In this embodiment, after the copying and reducing process is performed on the chat text primitive, if the error correction result of the chat text primitive is unchanged, the editing distance error correction is entered:
And performing at least one of letter adding, letter deleting, adjacent letter exchanging and letter changing on the original words in the chat text, and taking the operation times of letter adding, letter deleting, adjacent letter exchanging and letter changing as the editing distance.
In this embodiment, under a preset editing distance, candidate words of the high-frequency word stock are screened out, the N-Gram language model score of the original word in the chat text and the N-Gram language model score of the candidate word are respectively calculated, the N-Gram language model score of the chat text is replaced by the candidate words, and the word with the highest N-Gram language model score is used as an error correction result.
Referring to fig. 3, specifically, when the result of the copying reduced error correction is unchanged, the editing distance error correction is entered; the edit distance is the number of operations of adding one letter, deleting one letter, exchanging adjacent letters, changing one letter, for example, the edit distance is 1, which means that only one of the above operations is performed once.
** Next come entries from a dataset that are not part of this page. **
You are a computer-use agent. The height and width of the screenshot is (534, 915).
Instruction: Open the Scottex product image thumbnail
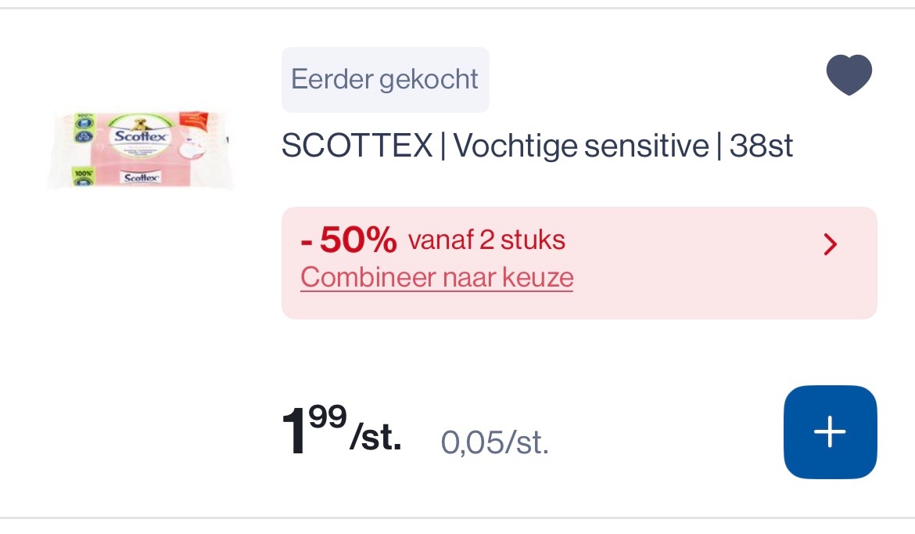click(x=142, y=149)
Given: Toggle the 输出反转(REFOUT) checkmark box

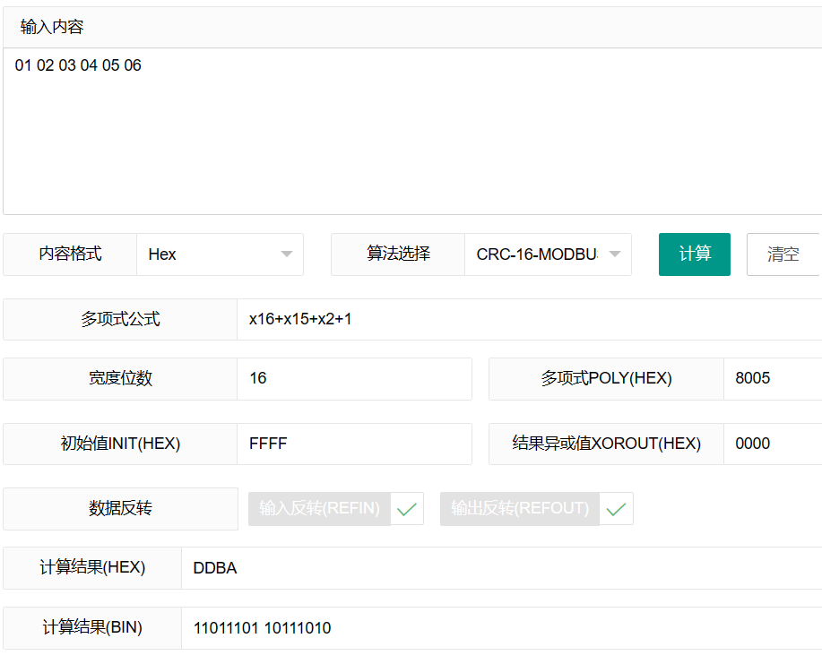Looking at the screenshot, I should 616,509.
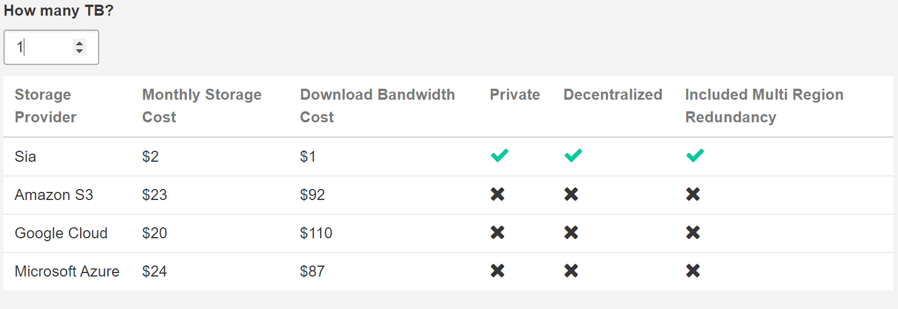Increase TB count with up arrow
This screenshot has height=309, width=898.
tap(79, 43)
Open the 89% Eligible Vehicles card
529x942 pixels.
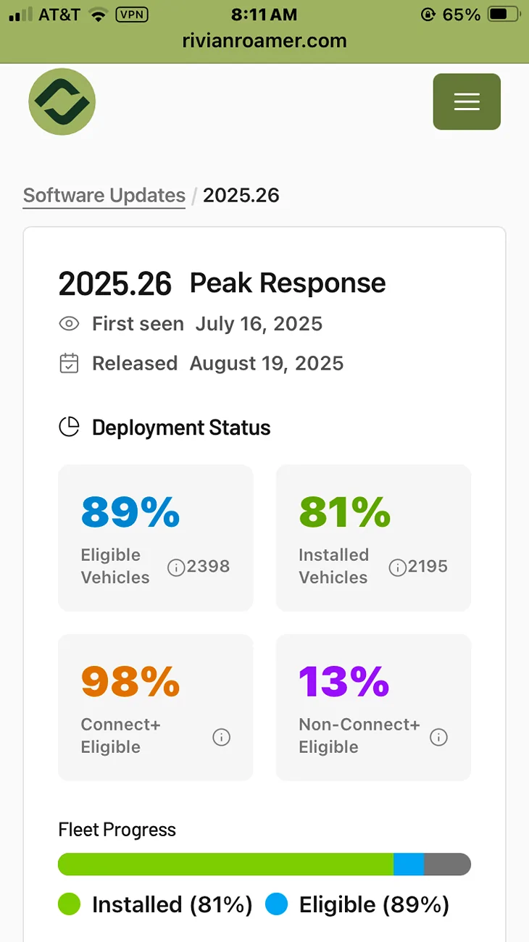[x=156, y=538]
Screening candidate words with the editing distance of 1 and in a high-frequency word stock, respectively calculating N-Gram language models of the candidate words replaced back to the chat text, and comparing the N-Gram language models with N-Gram language model scores of original words of the chat text, wherein the largest word is the error correction result; otherwise, screening the condition that the editing distance is 2, and carrying out the same operation; the original word is returned until the editing distance is 3.
Referring to fig. 4, in this embodiment, the words in the high-frequency word stock are generated into a dictionary tree, and after the edit distance error correction processing is performed on the astronomical primitive words, if the error correction result of the chat text primitive words is unchanged, the continuous writing word segmentation error correction is performed:
Searching a path for the original words in the chat text according to the dictionary tree, calculating corresponding N-Gram language model scores and storing the scores to generate a continuous word segmentation candidate result of the original words in the chat text.
In the embodiment, when searching the path, the path is truncated according to the score of the N-Gram language model, the scores of the total N-Gram language models of the candidate paths are compared, and the candidate result with the largest score is selected.
See fig. 4, where threshold is the threshold of n-gram scores. In the continuous word segmentation error correction process, firstly, a dictionary tree is generated according to a high-frequency word stock, so that the search and the lookup of words are facilitated. When the error correction result of the edit distance error correction is not changed, entering continuous writing word segmentation, searching a path according to the dictionary tree by the data to be corrected, calculating the corresponding N-Gram language model score and storing the score to generate a candidate result of continuous writing word segmentation, and cutting according to the score of the N-Gram language model when searching the path, so that the searching path is more efficient; and then, comparing the overall N-Gram language model of the candidate path, and selecting the candidate result with the largest score. Because the candidate result does not consider the situation that the original word does not need word segmentation, the n-element language model score is utilized, and because the lengths after word segmentation are inconsistent, all the average n-element language model scores after word segmentation are taken as references, and a reasonable threshold value can be set for the n-element language model scores; wherein, the larger the n-element language model score is, the higher the combination possibility after word segmentation is proved.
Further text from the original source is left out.